Bart Van Assche June 15, 2023, 2:16 p.m. UTC | #5
On 6/14/23 19:22, Jens Axboe wrote:
> On 6/12/23 2:33?PM, Bart Van Assche wrote:
>> We want to improve Android performance by increasing the page size
>> from 4 KiB to 16 KiB. However, some of the storage controllers we care
>> about do not support DMA segments larger than 4 KiB. Hence the need
>> support for DMA segments that are smaller than the size of one virtual
>> memory page. This patch series implements that support. Please
>> consider this patch series for the next merge window.
> 
> I'm usually a fan of putting code in the core so we don't have to in
> drivers, that's how most of the block layer is designed. But this seems
> niche enough that perhaps it's worth considering just remapping these in
> the driver? It's peppering changes all over delicate parts of the core
> for cases that 99.9% don't need to worry about or should worry about.
> I will say that I do think the patches do look better than they did in
> earlier versions, however.
> 
> Maybe we've already discussed this before, but let's please have the
> discussion again. Because I'd really love to avoid this code, if at all
> possible.

Hi Jens,

These are my arguments in favor of having this functionality in the 
block layer core instead of in the UFS driver:
* This functionality is useful for multiple block drivers. It is also
   useful for  block drivers with a max_segment_size limit less than 64
   KiB on systems with a 64 KiB page size. E.g. the sbp2 driver and
   several ATA and MMC drivers set the max_segment_size limit to a value
   less than 64 KiB.
* The UFS 3.1 devices in my test setup support read bandwidths up to 2
   GiB/s and more than 100K IOPS. UFSHCI 4.0 controllers support a link
   bandwidth that is the double of UFSHCI 3.x controllers and also
   support higher queue depths (up to 512 instead of 32). In other words,
   performance matters for UFS devices. Having the SCSI core build an SG
   list and making the UFS driver rework that SG list probably would
   affect performance negatively.
* The MMC driver is more complicated than needed because the block layer
   core does not yet support the limits of MMC devices. I think that this
   patch series will allow to simplify the MMC driver. From
   drivers/mmc/block.c:

	/*
	 * The block layer doesn't support all sector count
	 * restrictions, so we need to be prepared for too big
	 * requests.
	 */

* Care has been taken not to affect performance or maintainability
   of the block layer core in a negative way.

Thanks,

Bart.
Jens Axboe June 15, 2023, 2:16 p.m. UTC | #6
On 6/14/23 10:15?PM, Christoph Hellwig wrote:
> On Wed, Jun 14, 2023 at 08:22:31PM -0600, Jens Axboe wrote:
>> I'm usually a fan of putting code in the core so we don't have to in
>> drivers, that's how most of the block layer is designed. But this seems
>> niche enough that perhaps it's worth considering just remapping these in
>> the driver? It's peppering changes all over delicate parts of the core
>> for cases that 99.9% don't need to worry about or should worry about.
>> I will say that I do think the patches do look better than they did in
>> earlier versions, however.
>>
>> Maybe we've already discussed this before, but let's please have the
>> discussion again. Because I'd really love to avoid this code, if at all
>> possible.
> 
> I really hate having this core complexity, but I suspect trying to driver
> hacks would be even worse than that, especially as this goes through
> the SCSI midlayer.  I think the answer is simply that if Google keeps
> buying broken hardware for their products from Samsung they just need
> to stick to a 4k page size instead of moving to a larger one.

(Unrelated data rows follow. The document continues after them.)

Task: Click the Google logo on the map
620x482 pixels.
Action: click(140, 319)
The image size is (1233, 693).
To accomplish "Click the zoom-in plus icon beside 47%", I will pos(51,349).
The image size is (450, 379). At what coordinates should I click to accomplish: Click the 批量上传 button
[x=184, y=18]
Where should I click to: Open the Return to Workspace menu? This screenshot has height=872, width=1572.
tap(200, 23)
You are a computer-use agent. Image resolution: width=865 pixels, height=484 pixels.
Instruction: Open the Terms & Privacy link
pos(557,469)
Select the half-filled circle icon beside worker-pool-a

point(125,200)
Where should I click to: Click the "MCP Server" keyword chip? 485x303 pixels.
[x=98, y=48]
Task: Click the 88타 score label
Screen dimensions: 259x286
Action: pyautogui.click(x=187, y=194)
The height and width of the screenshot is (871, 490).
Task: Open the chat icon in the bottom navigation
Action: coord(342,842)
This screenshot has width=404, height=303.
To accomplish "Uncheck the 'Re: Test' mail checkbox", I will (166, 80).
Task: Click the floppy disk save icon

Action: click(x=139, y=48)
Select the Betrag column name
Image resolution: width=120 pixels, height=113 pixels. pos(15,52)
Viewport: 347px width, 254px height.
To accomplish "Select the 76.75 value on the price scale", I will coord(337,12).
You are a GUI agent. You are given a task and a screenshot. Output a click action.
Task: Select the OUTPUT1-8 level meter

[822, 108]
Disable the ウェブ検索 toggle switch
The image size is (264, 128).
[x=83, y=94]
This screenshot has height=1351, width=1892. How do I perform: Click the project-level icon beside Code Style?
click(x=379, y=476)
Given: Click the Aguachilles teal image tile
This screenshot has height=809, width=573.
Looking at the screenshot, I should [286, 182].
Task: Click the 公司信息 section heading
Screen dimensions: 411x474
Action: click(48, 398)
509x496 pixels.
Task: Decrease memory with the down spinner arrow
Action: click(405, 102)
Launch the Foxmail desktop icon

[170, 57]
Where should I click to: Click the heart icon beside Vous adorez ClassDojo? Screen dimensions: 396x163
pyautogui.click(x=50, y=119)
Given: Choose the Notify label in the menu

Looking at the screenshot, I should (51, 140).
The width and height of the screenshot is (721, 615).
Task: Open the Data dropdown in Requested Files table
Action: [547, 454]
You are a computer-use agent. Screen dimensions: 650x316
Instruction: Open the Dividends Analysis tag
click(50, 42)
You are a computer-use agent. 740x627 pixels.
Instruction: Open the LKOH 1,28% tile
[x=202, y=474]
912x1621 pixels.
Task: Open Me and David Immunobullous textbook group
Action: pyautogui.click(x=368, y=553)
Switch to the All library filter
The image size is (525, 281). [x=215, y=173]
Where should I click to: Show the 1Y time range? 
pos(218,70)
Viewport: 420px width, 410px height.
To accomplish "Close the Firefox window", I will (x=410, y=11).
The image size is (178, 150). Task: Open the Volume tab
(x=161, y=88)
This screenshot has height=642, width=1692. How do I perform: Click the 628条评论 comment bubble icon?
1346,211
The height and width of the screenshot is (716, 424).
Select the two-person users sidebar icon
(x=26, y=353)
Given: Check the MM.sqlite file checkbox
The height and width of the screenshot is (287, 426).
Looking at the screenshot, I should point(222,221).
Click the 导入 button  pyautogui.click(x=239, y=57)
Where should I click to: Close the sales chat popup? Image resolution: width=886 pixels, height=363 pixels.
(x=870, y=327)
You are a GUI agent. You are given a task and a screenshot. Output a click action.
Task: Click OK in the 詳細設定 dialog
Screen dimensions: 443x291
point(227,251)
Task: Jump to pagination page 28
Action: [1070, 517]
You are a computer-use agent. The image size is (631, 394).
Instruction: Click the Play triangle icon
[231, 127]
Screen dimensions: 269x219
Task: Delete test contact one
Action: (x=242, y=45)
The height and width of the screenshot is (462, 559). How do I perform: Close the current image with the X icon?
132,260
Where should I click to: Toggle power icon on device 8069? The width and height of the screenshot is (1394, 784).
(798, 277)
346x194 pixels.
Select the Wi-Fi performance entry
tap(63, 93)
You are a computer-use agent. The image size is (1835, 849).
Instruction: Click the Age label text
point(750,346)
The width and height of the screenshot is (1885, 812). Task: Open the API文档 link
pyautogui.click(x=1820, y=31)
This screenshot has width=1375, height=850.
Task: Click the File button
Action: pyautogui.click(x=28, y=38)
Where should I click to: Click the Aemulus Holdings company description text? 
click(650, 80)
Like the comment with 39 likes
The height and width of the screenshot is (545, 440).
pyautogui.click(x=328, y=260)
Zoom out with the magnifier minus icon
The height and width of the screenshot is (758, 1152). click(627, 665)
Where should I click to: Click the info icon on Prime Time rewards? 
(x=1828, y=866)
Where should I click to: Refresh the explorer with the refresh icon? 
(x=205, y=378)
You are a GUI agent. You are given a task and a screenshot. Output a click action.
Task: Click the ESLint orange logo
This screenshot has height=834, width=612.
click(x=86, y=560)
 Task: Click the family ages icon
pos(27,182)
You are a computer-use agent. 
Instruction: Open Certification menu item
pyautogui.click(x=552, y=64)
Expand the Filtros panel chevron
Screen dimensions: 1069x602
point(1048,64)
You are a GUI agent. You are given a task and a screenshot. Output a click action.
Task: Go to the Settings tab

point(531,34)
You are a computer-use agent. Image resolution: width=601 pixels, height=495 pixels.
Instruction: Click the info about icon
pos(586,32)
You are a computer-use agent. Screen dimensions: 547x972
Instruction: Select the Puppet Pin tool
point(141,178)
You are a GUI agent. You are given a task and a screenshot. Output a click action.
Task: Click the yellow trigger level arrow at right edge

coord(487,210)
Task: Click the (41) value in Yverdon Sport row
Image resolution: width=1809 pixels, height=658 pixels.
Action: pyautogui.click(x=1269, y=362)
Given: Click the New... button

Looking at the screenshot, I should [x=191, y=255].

I would tend to agree with that. Vendors buy cheaper things all the time
to cut cost, and then have to deal with the fallout of that. I see quite
a bit of that on the storage front.
Christoph Hellwig June 16, 2023, 7:02 a.m. UTC | #7
On Thu, Jun 15, 2023 at 06:55:36AM -0700, Bart Van Assche wrote:
> On 6/14/23 21:15, Christoph Hellwig wrote:
>> I really hate having this core complexity, but I suspect trying to driver
>> hacks would be even worse than that, especially as this goes through
>> the SCSI midlayer.  I think the answer is simply that if Google keeps
>> buying broken hardware for their products from Samsung they just need
>> to stick to a 4k page size instead of moving to a larger one.
>
> Although I do not like it that the Exynos UFS controller does not follow 
> the UFS standard, this UFS controller is used much more widely than only in 
> devices produced by my employer. See e.g. the output of the following grep 
> command:

But it seems like no one is insisting on using it with larger than 4k
page sizes.  I think we should just prohibit using the driver for those
kernel configs and be done with it.
Bart Van Assche June 16, 2023, 8:26 p.m. UTC | #8
On 6/16/23 00:02, Christoph Hellwig wrote:
> But it seems like no one is insisting on using it with larger than 4k
> page sizes.

The Android common kernel (ACK) team is working on bringing up 16K page 
size support. This involves kernel changes and also changes in user 
space code. Once 16K page size support is ready, I expect that more 
users will ask for 16K page size support in Android and also that more 
users will ask for small segment size support.

Thanks,

Bart.
Jens Axboe June 16, 2023, 9:48 p.m. UTC | #9
On 6/16/23 2:26?PM, Bart Van Assche wrote:
> On 6/16/23 00:02, Christoph Hellwig wrote:
>> But it seems like no one is insisting on using it with larger than 4k
>> page sizes.
> 
> The Android common kernel (ACK) team is working on bringing up 16K
> page size support. This involves kernel changes and also changes in
> user space code. Once 16K page size support is ready, I expect that
> more users will ask for 16K page size support in Android and also that
> more users will ask for small segment size support.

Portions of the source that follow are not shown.